いざ動きはじめて、この電車が三宮方面ではなく、正反対の京都方面に向かっていることに気づいたのは南茨木駅に着くころだった。
なんと両方面とも同時刻に発車だったのもあって、終電を間違えてしまったのだ(時刻のせいにするな)。

♪みなみいばらき~みなみいばらき~
杉下右京が「はいぃ?」と脳内に顔を出す。
これ、わたしがいつも京都河原町を目指すときの通過駅では?

終わったと思った。が、生き延びねばならぬ。
急いで夫に連絡をすると同じく杉下右京が出てきたが、ひとまず京都のどこかのホテルをとるしかない。普段からお世話になっている友人の家などもないし、まず時間が時間だし。家に帰るのは翌日、ということで決まった。
幸い、翌日は用事がまったくない日だったのと、スマホの充電がある程度残っていたのと、猛暑日で汗だらだらではなかった。
猛スピードでホテルを探すと、軒並み1万円台……まあそらそうだわな……と妥協しかけたとき、当日特別割引みたいなので1万円を切っているところを発見。えいやと予約する。このお金があれば飲み会に二回行けるのに、と思考はそっちである。

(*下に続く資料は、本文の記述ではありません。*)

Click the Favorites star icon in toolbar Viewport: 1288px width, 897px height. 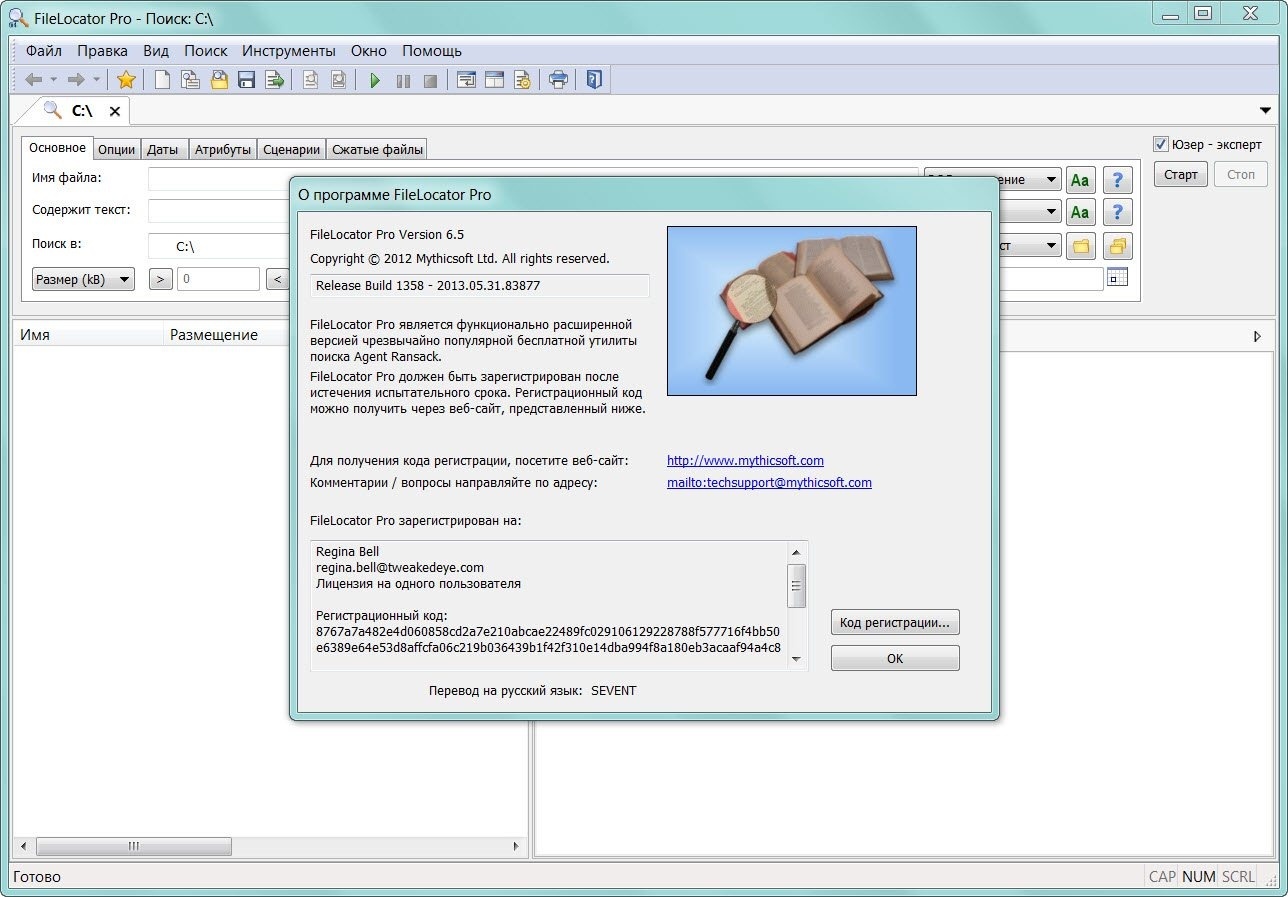126,80
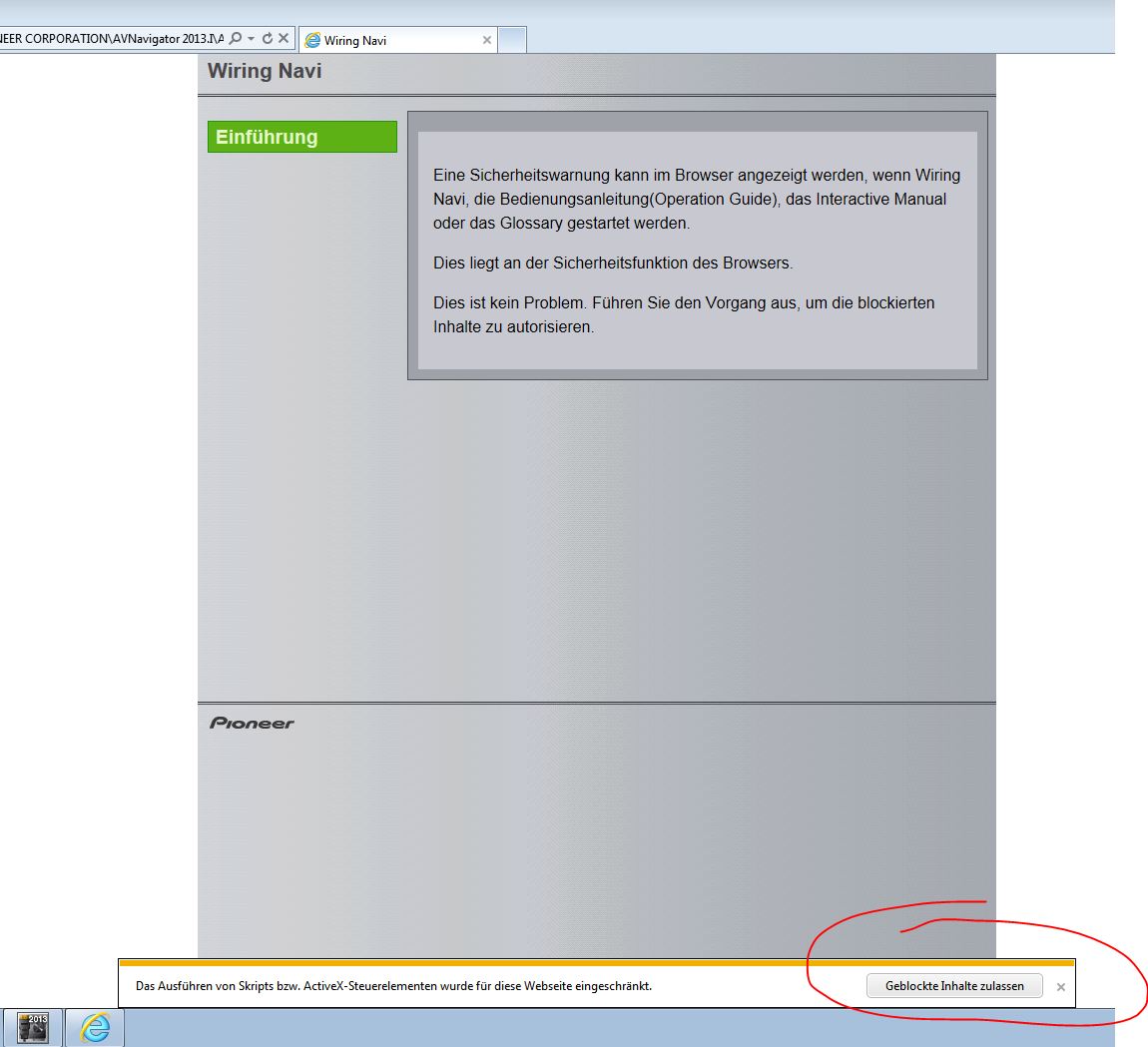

気持ちは半泣きだったが、車内でひとりでいるとなぜか冷静な気持ちも湧いてくる。こんなに気乗りしない京都泊ははじめてだ。
ホテルにチェックインして部屋に入るも、なんてったって宿泊予定ではなかったので、必要なものがない。充電はあきらめるとして、クレンジングだとか水分だとかを求めて近くのコンビニへ。
深夜1時に信号を渡ろうとすると、海外観光客のグループがなにやら盛り上がっていてうらやましくなる。ええな。もとから泊まる予定やったんやもんな。自転車の人に抜かされる。ええな。ここ住んでるんやもんな。わしも昔は……(終了)

今日も今日とて終電に乗る全世界のみなさんへ伝えたい、方面を間違えるのだけは気をつけてください。
わたしは一度やらかしたので、もう間違えない。次こそはかならず終電で帰ってみせる。


前回の記事


いいなと思ったら応援しよう!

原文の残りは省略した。